Stored items
********************
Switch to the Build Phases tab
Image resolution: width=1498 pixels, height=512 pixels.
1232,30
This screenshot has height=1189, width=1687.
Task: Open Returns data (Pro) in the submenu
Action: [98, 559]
********************
**EXERCISE BRIEF**.
Set down only the line containing "Image resolution: width=1498" and the lines after it through the end, exactly as they appear above.

**TASK RESPONSE**.
Image resolution: width=1498 pixels, height=512 pixels.
1232,30
This screenshot has height=1189, width=1687.
Task: Open Returns data (Pro) in the submenu
Action: [98, 559]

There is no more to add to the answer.